Abb.: Der Quasar HE0109-3518 (roter Kreis) die zwölf dunklen Galaxien (blaue Kreise; Bild: ESO / DSS2 / S. Cantalupo, UCSC)
Da sie kaum Sterne enthalten, senden die dunklen Galaxien auch kaum Licht aus. Entsprechend schwierig ist es, sie nachzuweisen. Über Jahre hinweg haben Astronomen daher vergeblich versucht, Techniken zu entwickeln, um ihnen doch noch auf die Spur zu kommen. Schwache Absorptionslinien in den Spektren von Hintergrundlichtquellen hatten erste Hinweise auf ihre Existenz geliefert, aber erst im Rahmen dieser neuen Studie konnten Astronomen sie direkt beobachten.
„Unsere Methode zum Nachweis der dunklen Galaxien bestand ganz einfach darin, sie hellem Licht auszusetzen”, erläutert Simon Lilly von der ETH Zürich. „Wir haben nach dem Fluoreszenzleuchten des Gases gesucht, das auftritt, wenn dunkle Galaxien der intensiven Ultraviolettstrahlung eines nahegelegenen, sehr hellen Quasars ausgesetzt sind. Das Licht des Quasars lässt die Galaxien aufleuchten wie weiße Kleidungsstücke unter Schwarzlicht in einer Diskothek.”

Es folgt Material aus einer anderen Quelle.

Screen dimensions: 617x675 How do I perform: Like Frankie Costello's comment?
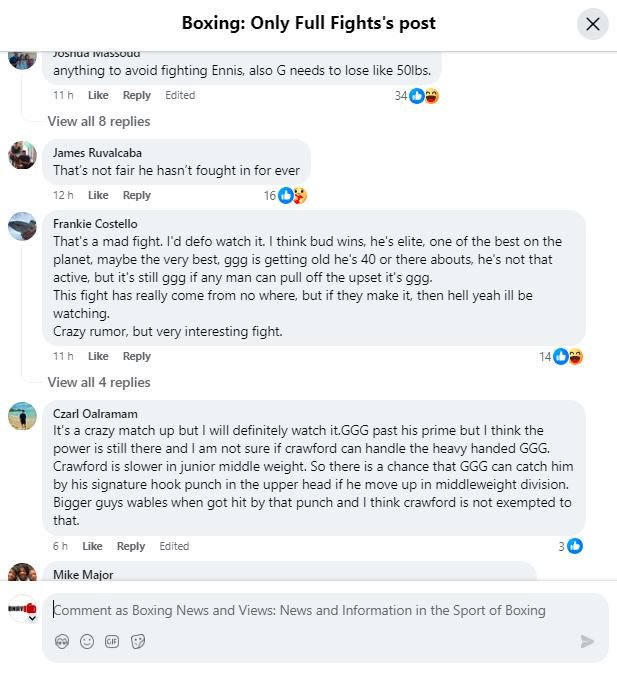98,356
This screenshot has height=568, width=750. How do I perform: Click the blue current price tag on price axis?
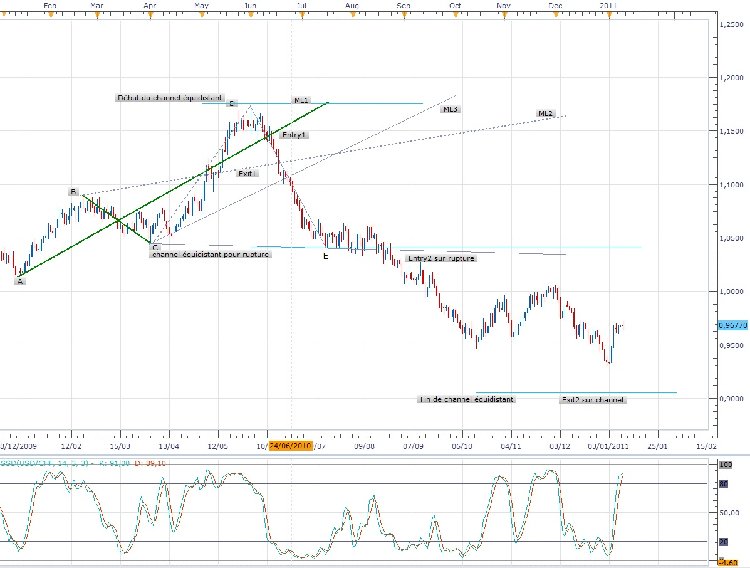733,325
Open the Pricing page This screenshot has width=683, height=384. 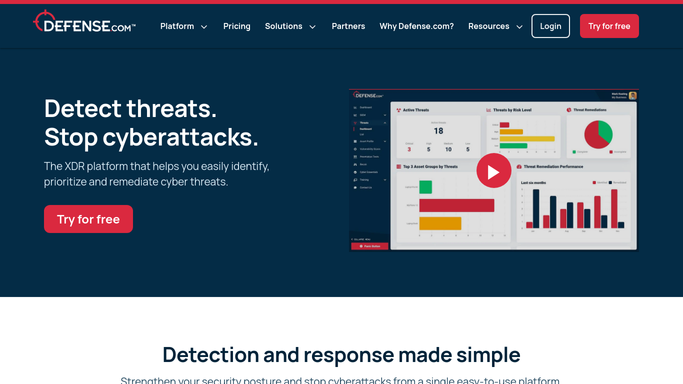tap(237, 26)
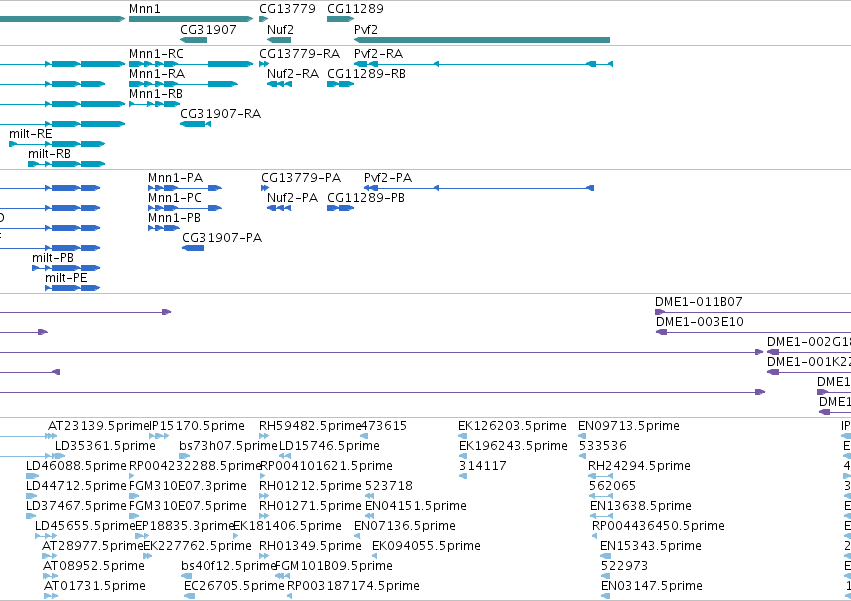Select the Mnn1-RC transcript
Viewport: 851px width, 601px height.
[191, 64]
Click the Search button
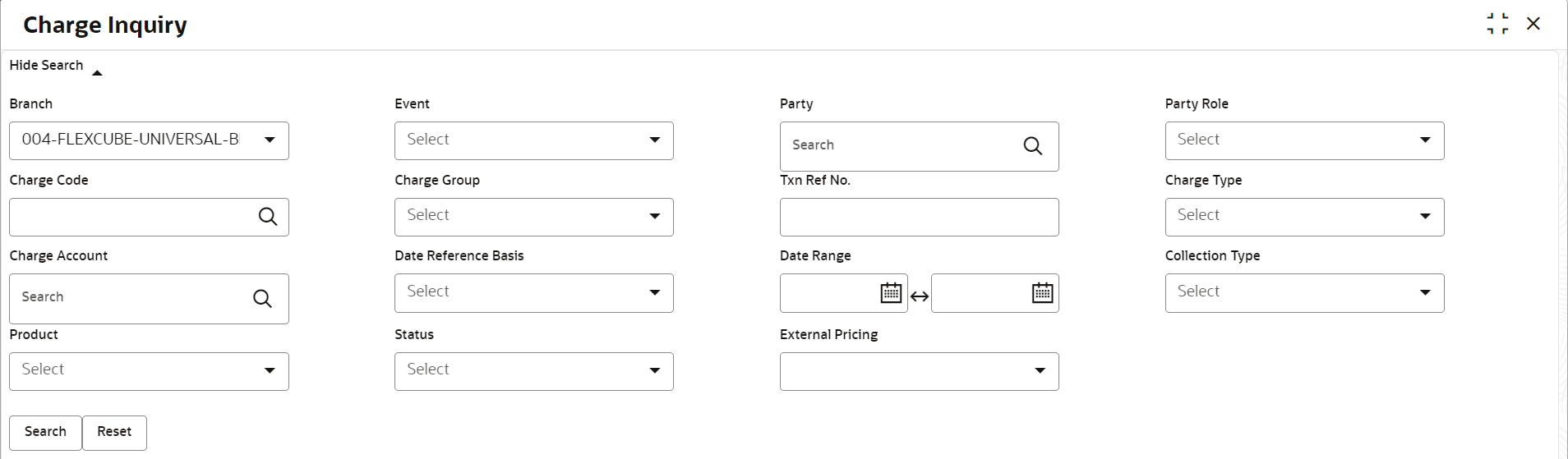The width and height of the screenshot is (1568, 459). 45,432

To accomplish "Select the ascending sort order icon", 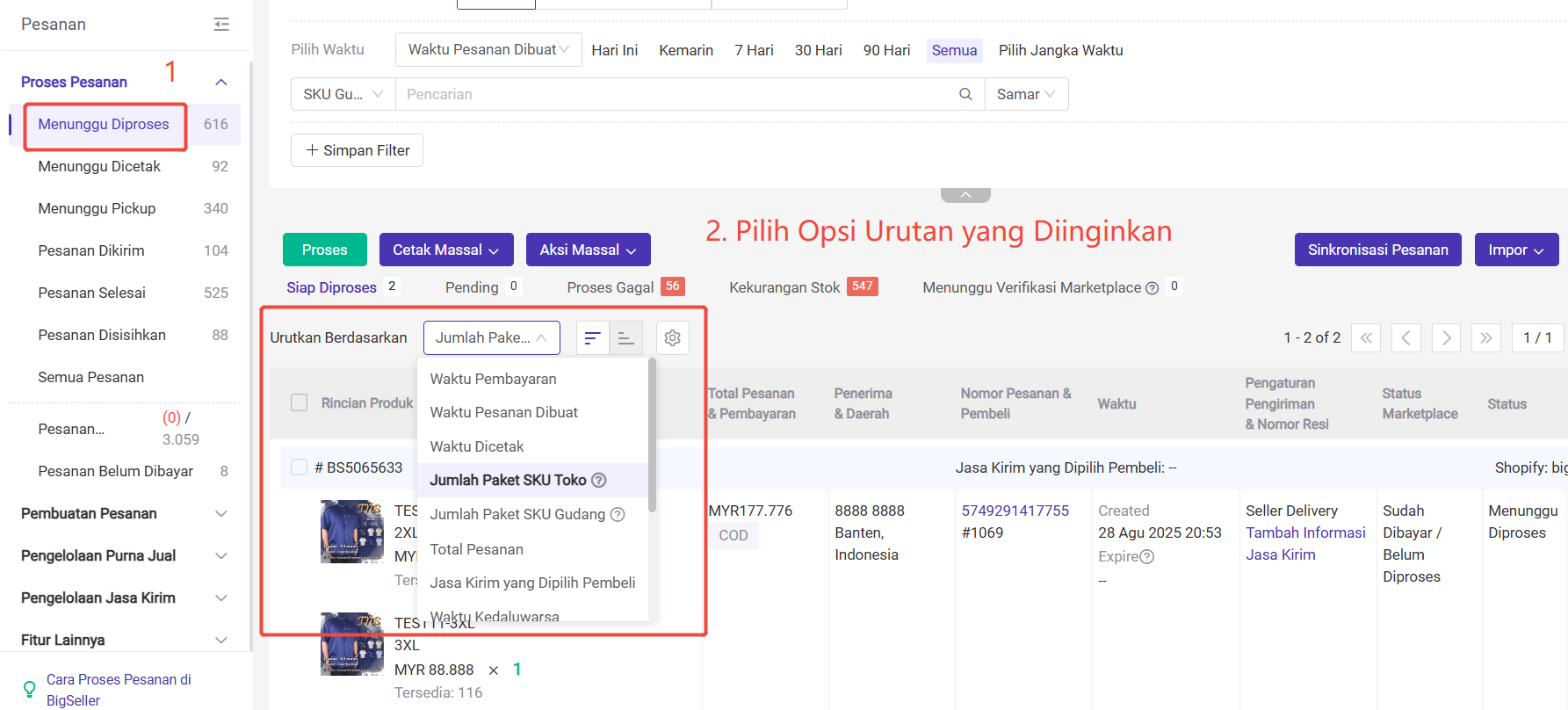I will click(x=626, y=338).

Um das äußerst schwache Fluoreszenzleuchten nachweisen zu können, mussten die Forscher alle Register ziehen: Zum einen halfen ihnen die große Lichtsammelfläche und die Empfindlichkeit des Very Large Telescope (VLT), aber erst nach der Kombination mehrerer lang belichteter Aufnahmen konnte das Team das schwache Fluoreszenzleuchten der dunklen sichtbar machen. Mit dem FORS2-Instrument kartierten sie den Himmel in der Umgebung des hellen Quasars HE 0109-3518 und suchten nach Ultraviolettlicht, wie es Wasserstoffgas aussendet, wenn es intensiver UV-Strahlung ausgesetzt ist. Durch die Expansion des Universums und die damit verbundene Rotverschiebung des Lichts lässt sich das entstehende Licht mit dem VLT im Falle der Galaxien in der Umgebung von HE 0109-3518 im sichtbaren Licht als violetter Farbton nachweisen.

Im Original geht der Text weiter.